Es entonces, en esos momentos finales, cuando todo el acervo genético alimentado generación tras generación acerca su cuerpo hacia la confortable lumbre del enorme salón del castillo, perro aristocrático de cabeza pequeña y ojos dulces. Mientras se siente desfallecer, mientras sus pulmones apenas contienen ya el aire indispensable para un soplo de vida, las pequeñas pezuñas de sus patas traseras cuelgan a un palmo del suelo y su esbelto cuello exhibe un reguero de sangre reseca.
Lleva así días, colgado de un árbol, mientras a lo lejos silban las balas de los cazadores y el otoño florece alrededor. Ya no puede ladrar, está a punto de morir. Y es un galgo, un perro de caza fiel al amo hasta el final, a ese que ahora le da muerte indigna de una raza de siglos.
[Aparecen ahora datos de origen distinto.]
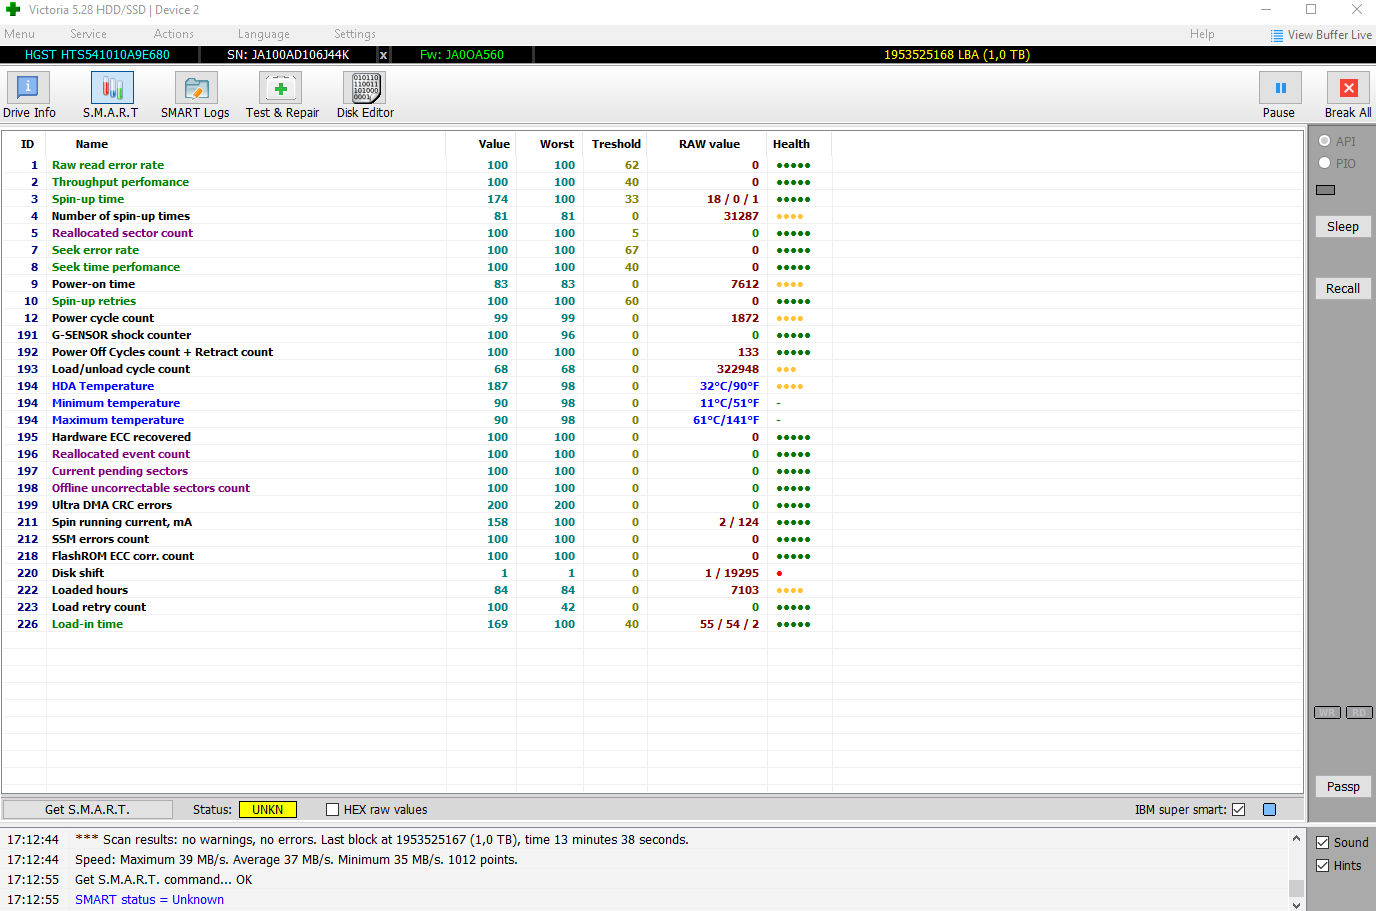Open the Language menu
The height and width of the screenshot is (911, 1376).
pos(263,34)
Como dice la sentencia del juez, signo de la España profunda esta forma de acabar con los animales que acompañan nuestras vidas, como tantos otros rastros que aún perviven en este país de hombres que no aman a los galgos ni aman la nobleza pues se solazan entre gritos de caverna. Con la misma raíz del asesino doméstico de mujeres y niños, de algunas costumbres taurinas o cabras arrojadas desde campanarios
Un fallo judicial que ha conmovido las conciencias, que ha redimido a las asociaciones ecologistas del sambenito de actuar por intereses espurios. Una sentencia que nos reconcilia con la vida, con la civilización, en suma; con esos ciudadanos alemanes, ingleses o suecos, -como Stieg Larsson, autor de la famosa trilogía que comenzó con «Los hombres que no amaba a las mujeres»-, que mes tras mes se convierten en padres adoptivos de decenas de galgos recuperados al borde de la agonía en tierras de caza españolas, como la nuestra, aquí mismo, en Toledo, donde hace siglos convivieron tres culturas fuente de conocimiento y saber.
El galgo acaba de morir, el viento echará de menos el roce de su cuerpo que, largo y estrecho, se queda pegado al tronco del árbol, integrado en su corteza, mientras el otoño vuelve a rendir homenaje a la madre Naturaleza.